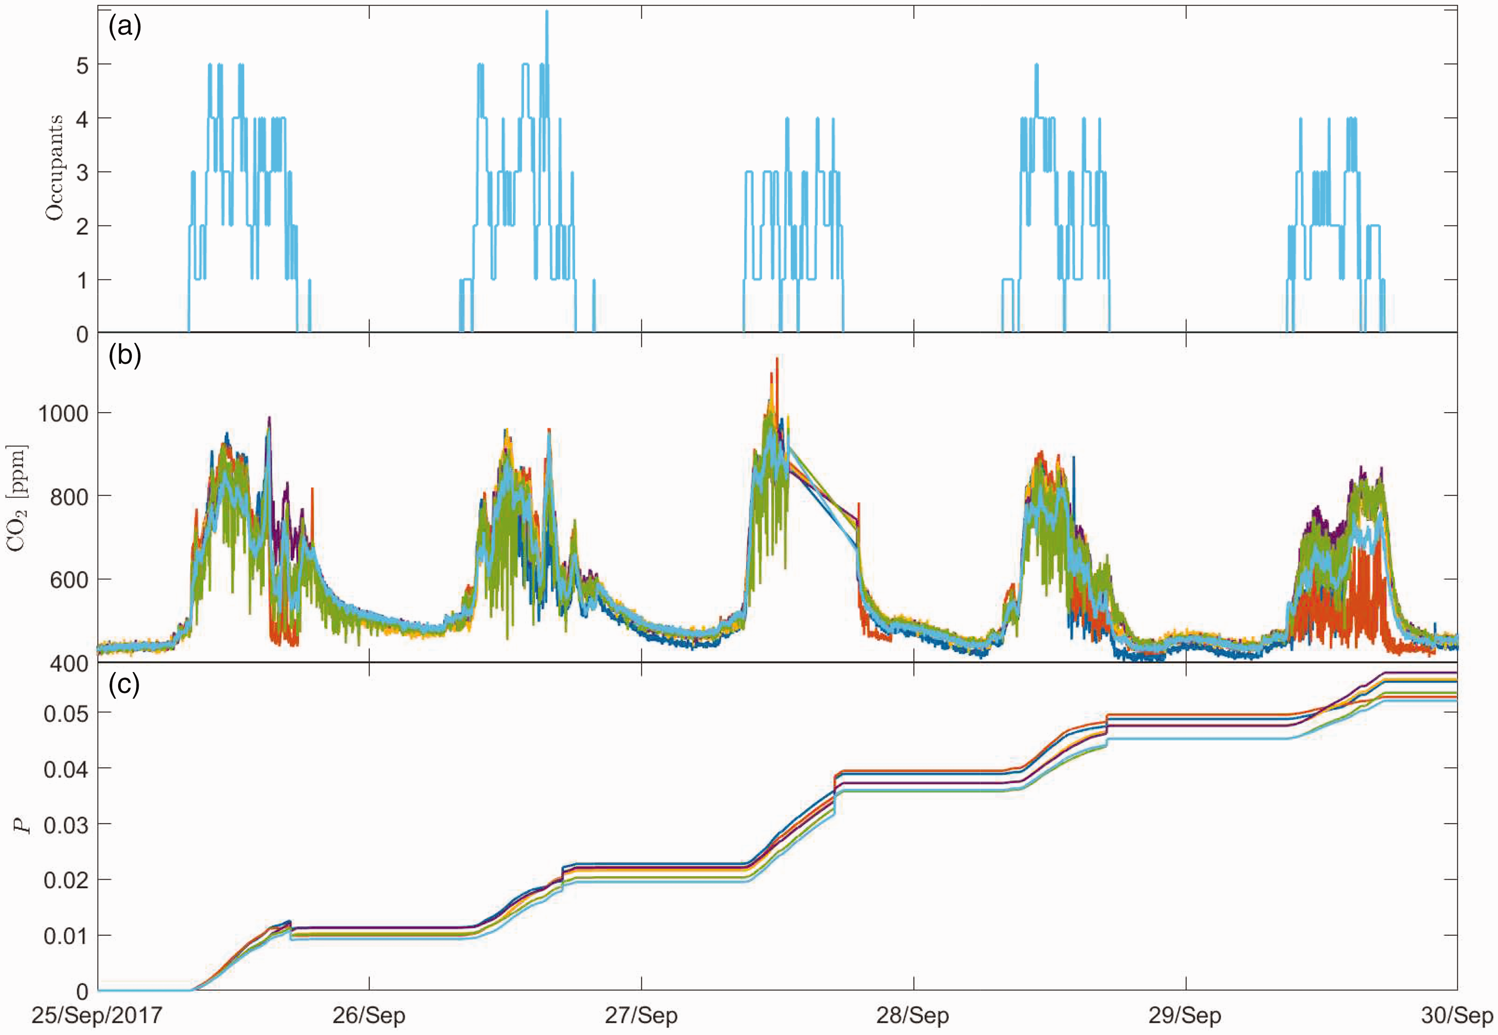The height and width of the screenshot is (1035, 1498).
Task: Click the occupancy spike reaching six
Action: point(547,13)
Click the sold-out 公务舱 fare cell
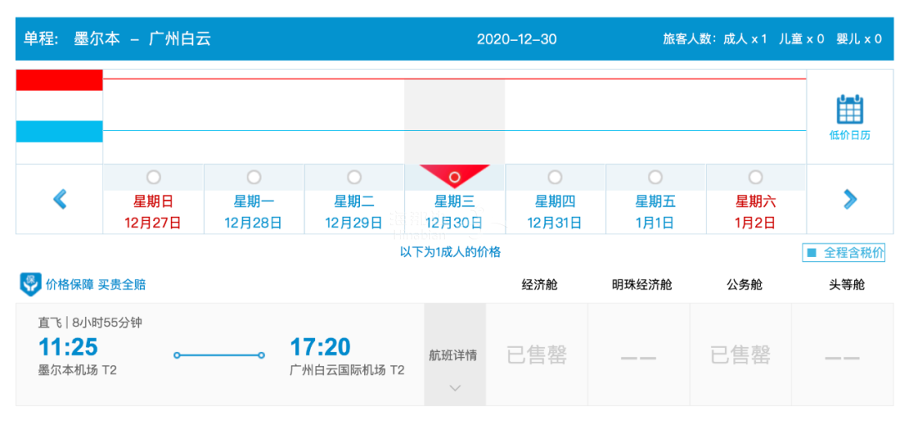 (740, 355)
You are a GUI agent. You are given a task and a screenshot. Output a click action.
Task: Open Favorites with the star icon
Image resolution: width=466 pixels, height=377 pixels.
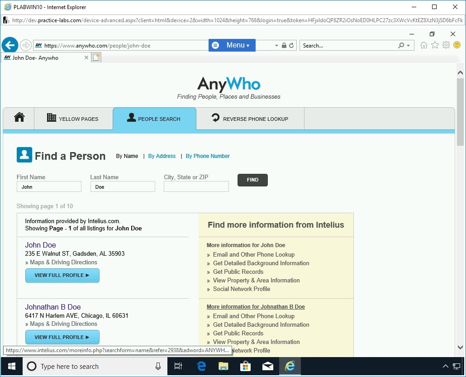[x=434, y=45]
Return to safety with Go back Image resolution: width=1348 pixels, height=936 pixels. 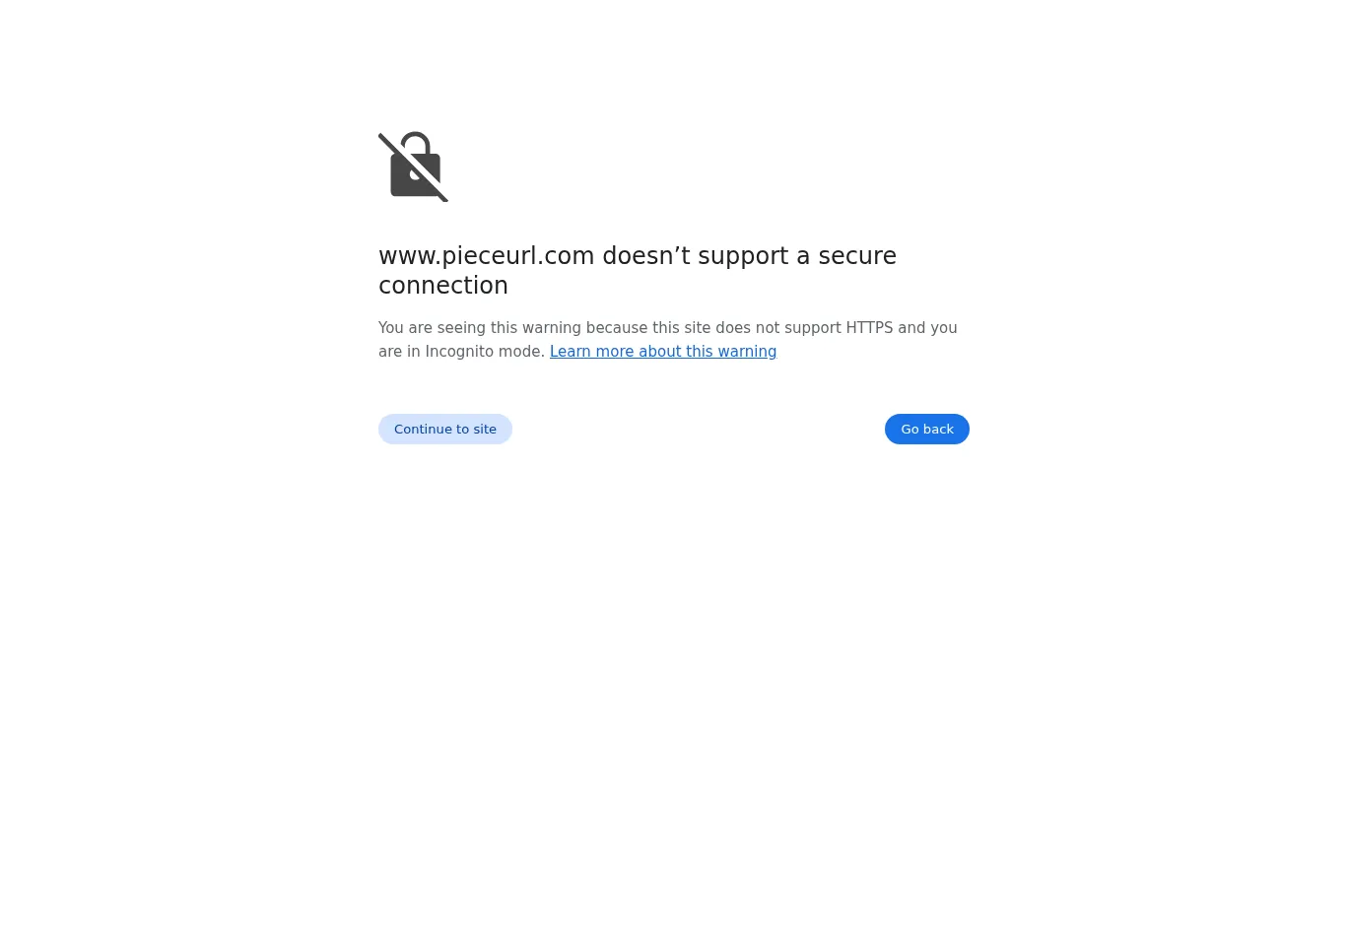coord(927,429)
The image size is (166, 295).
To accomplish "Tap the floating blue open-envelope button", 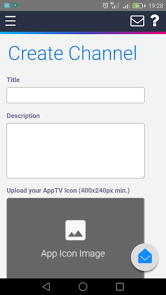I will point(145,257).
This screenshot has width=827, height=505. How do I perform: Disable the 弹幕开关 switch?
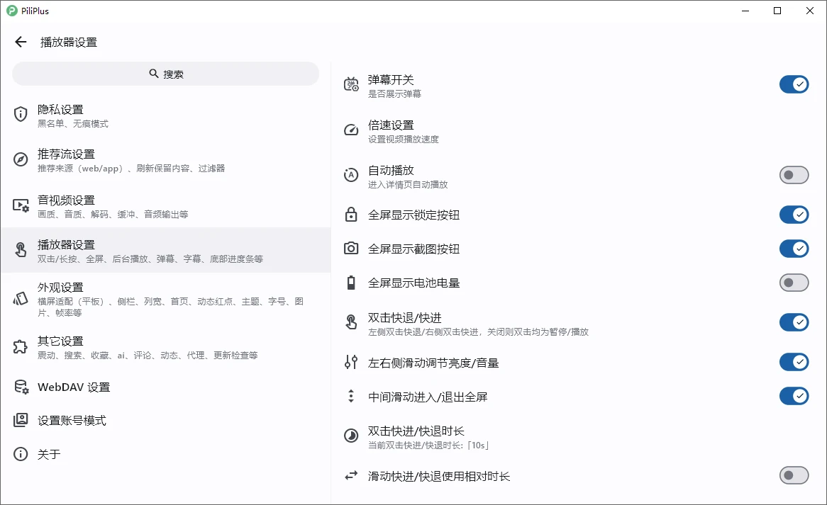click(794, 84)
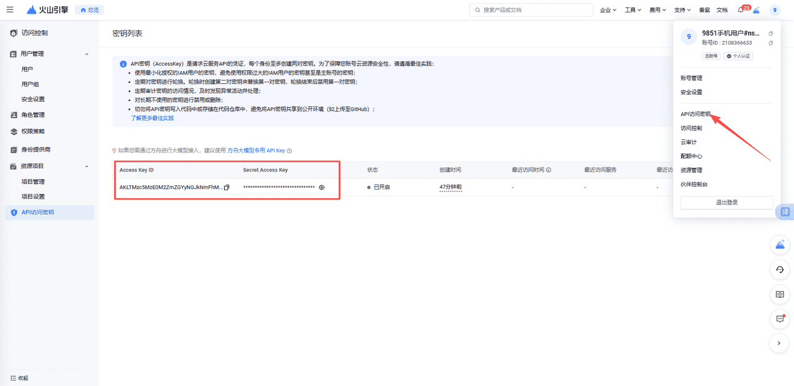Open the hamburger menu icon top left
This screenshot has width=794, height=386.
pyautogui.click(x=9, y=9)
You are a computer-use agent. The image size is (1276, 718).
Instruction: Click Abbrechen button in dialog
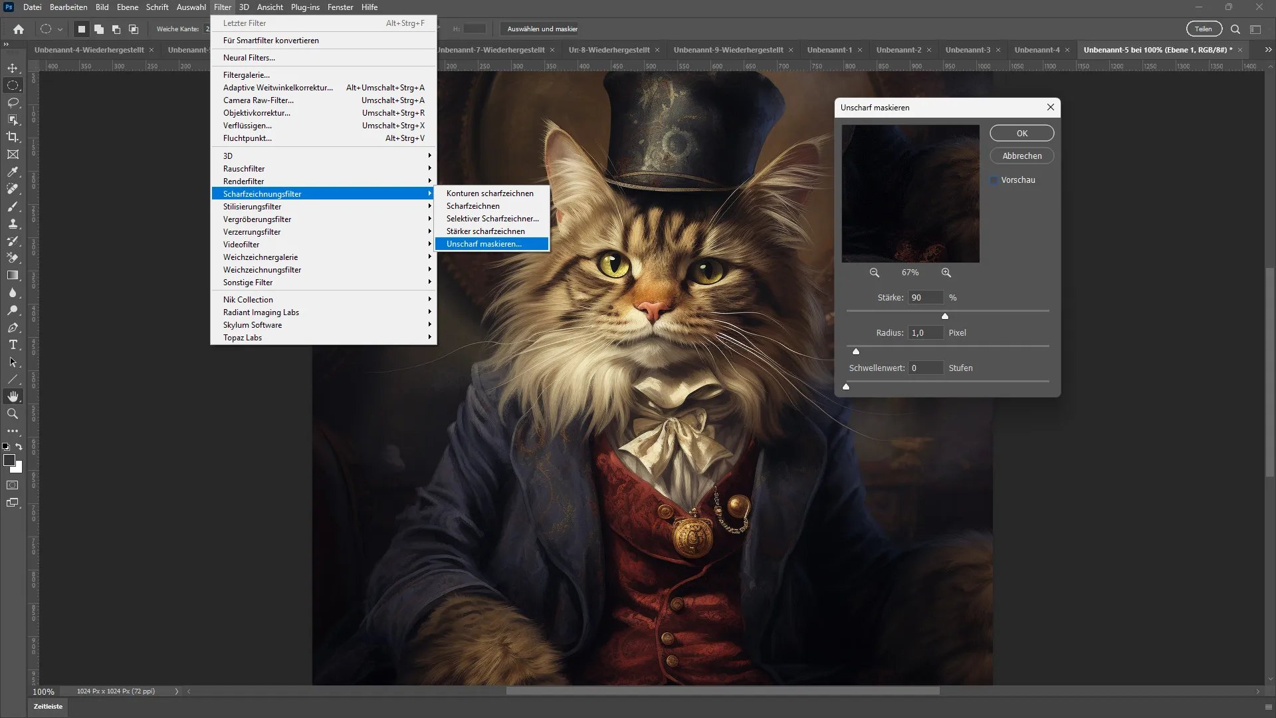1022,155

▸ **Task instructions**
Transcribe exactly, and only, the lines from the line with "You are a computer-use" through the last line of the records, inclusive; the pictures do not belong in the copy.

▸ **Completed task**
You are a computer-use agent. The image size is (1276, 718).
Instruction: Click Abbrechen button in dialog
1022,155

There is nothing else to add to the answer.